Awake In America also helps individuals, generally individuals who have been diagnosed with a sleep disorder, and at other times sleep labs and sleep specialists, to quickly and easily launch community education and support groups.

==Businesses==
Awake In America also works with businesses to help accommodate employees with sleep-related issues. Without accommodation, many individuals would be fired for falling asleep in the workplace, or for what may be perceived by others as a lack of attention. With appropriate accommodations in place, employees get time for rest during the work day, but in exchange, work other times to make up for the rest breaks, which results in the employer keeping a valued employee and not having additional costs related to hiring and training a new employee, and possibly saving on unemployment benefits expenses.

==Programs==
Awake In America operates two year-round relief programs, the Sleep Study Relief Program and the xPAP Donation and Relief Program, to assist American citizens who do not have health insurance, those who have inadequate health insurance (does not cover sleep studies and/or durable medical equipment), and those in financial straits.

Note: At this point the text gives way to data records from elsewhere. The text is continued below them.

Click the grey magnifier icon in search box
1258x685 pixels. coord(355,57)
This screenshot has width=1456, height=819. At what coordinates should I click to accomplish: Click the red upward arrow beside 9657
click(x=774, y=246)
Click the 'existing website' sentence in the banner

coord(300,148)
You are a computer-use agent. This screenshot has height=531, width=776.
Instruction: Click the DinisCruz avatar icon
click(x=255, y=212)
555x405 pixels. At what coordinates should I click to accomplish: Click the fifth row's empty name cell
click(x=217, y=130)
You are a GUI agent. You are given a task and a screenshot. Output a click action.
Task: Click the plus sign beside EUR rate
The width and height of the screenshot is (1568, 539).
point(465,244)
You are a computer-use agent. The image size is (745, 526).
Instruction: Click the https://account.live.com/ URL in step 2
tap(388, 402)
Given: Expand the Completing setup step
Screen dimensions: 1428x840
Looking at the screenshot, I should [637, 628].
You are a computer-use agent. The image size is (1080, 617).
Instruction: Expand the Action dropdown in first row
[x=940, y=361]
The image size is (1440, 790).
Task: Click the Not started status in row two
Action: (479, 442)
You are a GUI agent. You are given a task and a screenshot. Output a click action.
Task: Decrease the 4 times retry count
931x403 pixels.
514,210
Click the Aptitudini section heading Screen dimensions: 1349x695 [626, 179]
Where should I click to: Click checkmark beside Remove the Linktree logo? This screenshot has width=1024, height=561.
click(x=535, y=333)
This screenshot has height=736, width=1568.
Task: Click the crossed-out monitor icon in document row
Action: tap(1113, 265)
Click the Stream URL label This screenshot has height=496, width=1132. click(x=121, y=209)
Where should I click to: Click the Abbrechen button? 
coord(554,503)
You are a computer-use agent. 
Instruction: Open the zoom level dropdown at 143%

In August 2005, Awake In America launched its premier direct-assist disaster relief program, Operation Restore CPAP, in response to Hurricane Katrina, and later expanded to cover victims from Hurricane Rita, and its devastation on the United States' Gulf Coast.

The program had been authorized by the Board to operate for 90 days, which allowed the program to operate from September 1, 2005, through December 3, 2005.

During the 90 days that Awake In America's Operation Restore CPAP program operated in response to Hurricane Katrina, and later Hurricane Rita, Awake In America shipped replacement equipment, with an estimated value of about $47,000, to 97 individuals who had relocated to nine states, without charge to the recipients. Awake In America is the only organization to have such a program in the United States.